MADISON, Wis. - You could hear it, you could sense it and you could feel it. When UW's four senior captains finished practice Sunday evening, the last thing they wanted to do was field questions from reporters regarding what had transpired just hours earlier. Saturday's shocking, unforeseen, gut-wrenching loss to Michigan after squandering a 19-0 halftime lead was not sitting well with some of the Badger key players.
"The hardest part?," defensive tackle Mike Newkirk solemnly responded when asked by a reporter. "It's probably trying to forget about it, not letting it beat you twice. There's a challenge put in front of you.
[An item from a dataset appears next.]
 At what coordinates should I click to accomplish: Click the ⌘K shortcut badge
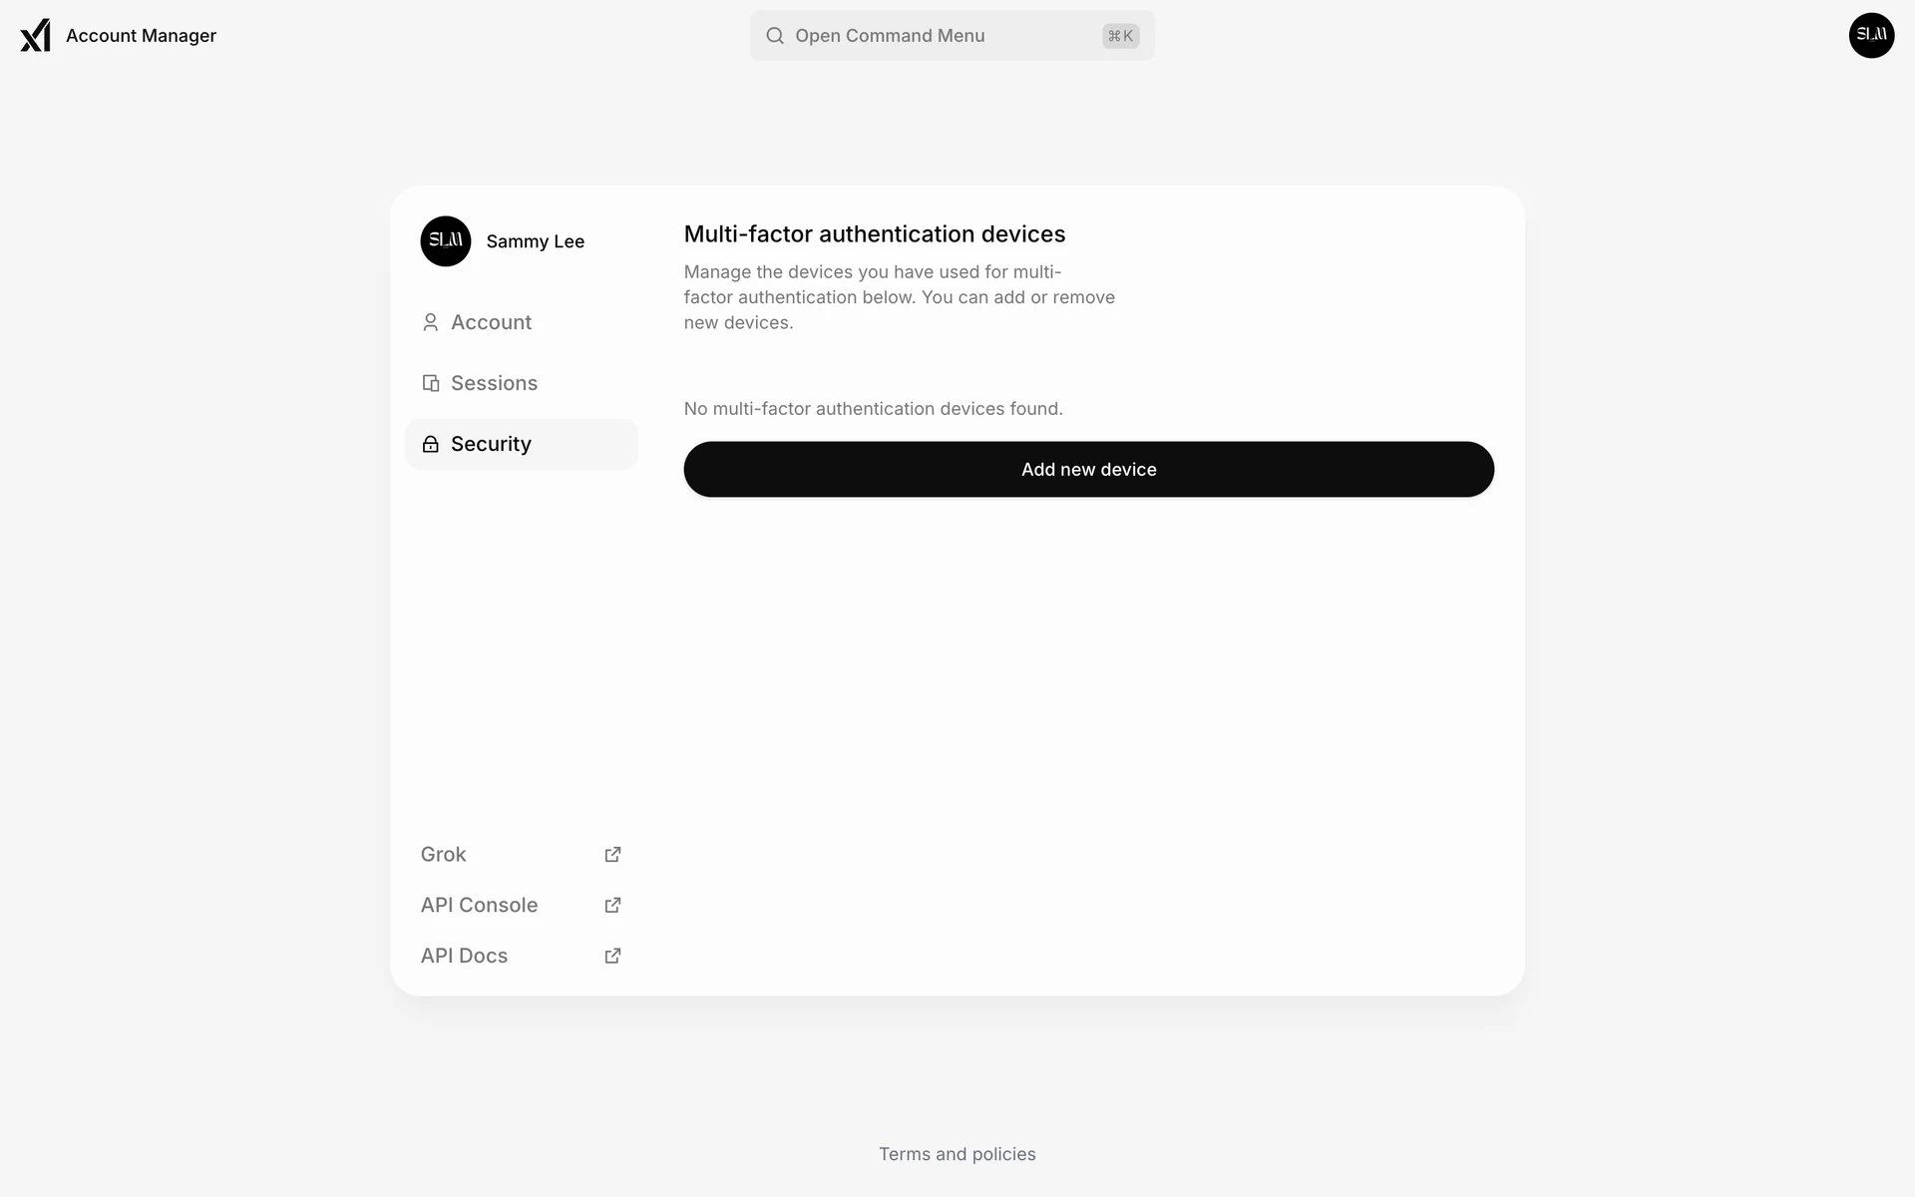(1120, 36)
Like I said before, there's only two ways, you go up or down.
"Now is the time when we really find out what kind of team we are, find out what we're made of."
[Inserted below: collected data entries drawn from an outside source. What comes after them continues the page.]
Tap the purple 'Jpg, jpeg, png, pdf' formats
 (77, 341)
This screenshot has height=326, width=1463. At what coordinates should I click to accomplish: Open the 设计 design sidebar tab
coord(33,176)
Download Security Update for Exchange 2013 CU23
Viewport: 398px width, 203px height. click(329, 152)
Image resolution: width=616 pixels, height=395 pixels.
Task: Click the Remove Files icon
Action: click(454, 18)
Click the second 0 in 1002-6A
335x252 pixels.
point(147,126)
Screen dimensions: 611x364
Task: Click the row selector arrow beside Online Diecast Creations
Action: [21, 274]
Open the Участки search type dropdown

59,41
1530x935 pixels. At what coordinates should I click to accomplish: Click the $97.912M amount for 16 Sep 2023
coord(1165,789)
The Badgers finally return home Saturday after a very battle tested month away from Camp Randall Stadium where UW has won 16 straight games. With their homecoming, the Badgers still have an opportunity to climb up the Big Ten ladder.
Back to back night games against two of the conference's top teams, No. 14 Ohio State and No. 6 Penn State will offer the Badgers a chance to rectify their hiccup in Ann Arbor, Mich. and get back on the path towards a possible conference title and a trip to Pasadena.
"We're (captains) just basically trying to encourage each other that his season isn't over," fullback Chris Pressley said. "If we let this loss to Michigan kind of define who we are or kind of give us any sort of identity, then it will beat us in the end.
"We have to make sure that we rally around each other and say look, 'We have a whole lot more to play for.'"
If symmetry matters in a situation like this, following a very difficult road loss, one can take a peak at the 2006 season. In Bret Bielema's first conference game as a head coach, the Badgers went to Michigan Stadium and lost a 27-13 grinder to the Wolverines. They then rallied off nine straight wins to cap off a 12-1 season.
Granted, that Michigan team was older, more experienced, and probably better than the team the Badgers just played, and Ohio State was not on the schedule that year, but this UW squad is talented and has the potential to bounce back.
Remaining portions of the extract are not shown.